My hypothesis are for example:

1. Two-Sided: H0: mean=0 vs. H1: mean!=0
2. One Sided: H0: mean>=0 vs. H1: mean<0



I hope you can help me


Thanks in advance


Regards,
Andreas
#
Andreas Klein wrote:
hi,
do you want to test your original t.test against t.tests of bootstrapped 
samples from you data?

if so, you can just write a function creating a vector with the 
statistics (t) of the single t.tests (in your case 1000 t.tests each 
with a bootstrapped sample of your original data -> 1000 simulated 
t-values).
you extract them by:

 > tvalue=t.test(a~factor)$statistic

then just calculate the proportion of t-values from you bootstrapped 
tests that are bigger than your original t-value.

 >p=sum(simualted_tvalue>original_tvalue)/1000


(or did I get the question wrong?)

cheers,
gregor
#
Hello.

What I wanted was:

I have a sample of 100 relizations of a random variable and I want a p-Value for the hypothesis, that the the mean of the sample equals zero (H0) or not (H1).

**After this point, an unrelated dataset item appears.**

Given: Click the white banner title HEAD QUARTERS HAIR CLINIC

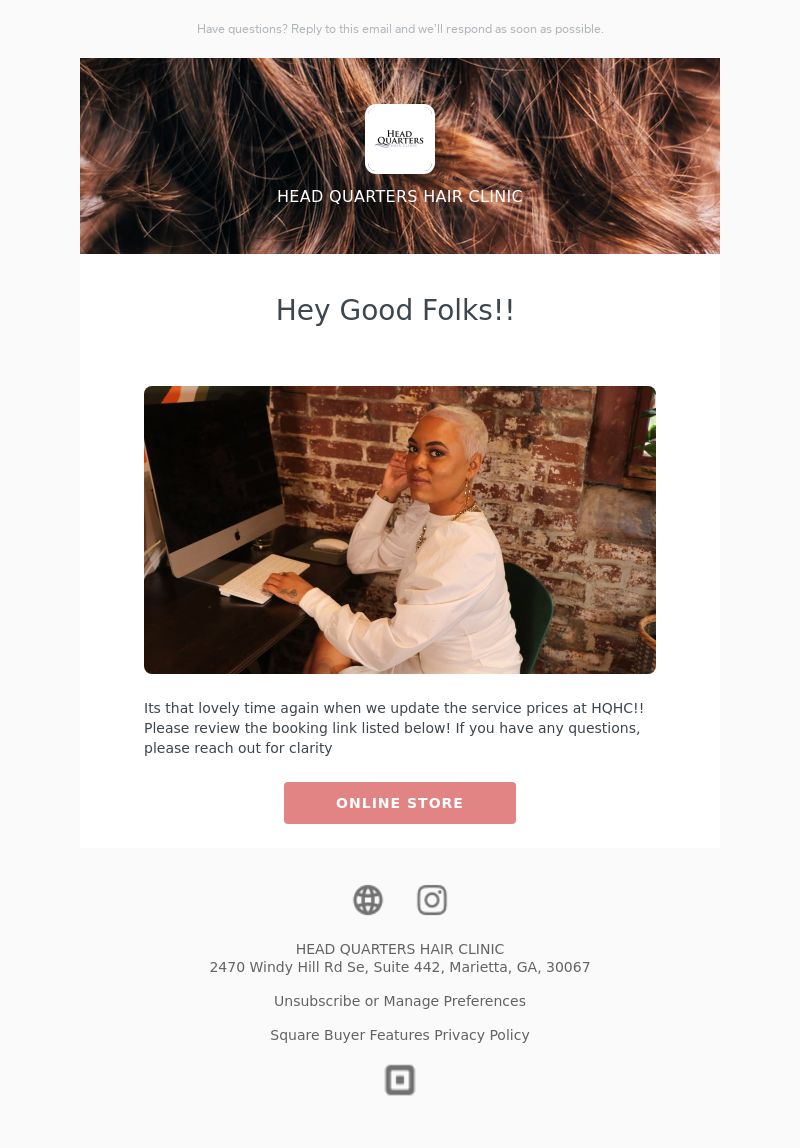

That is for a two sampled test.
The same question holds for a one sided version, where I want to know if the mean is bigger than zero (H0) or smaller or equal than zero (H1).

Therfore I draw a bootstrap sample with replacement from the original sample and compute the mean of that bootstrap sample. I repeat this 1000 times and obtain 1000 means.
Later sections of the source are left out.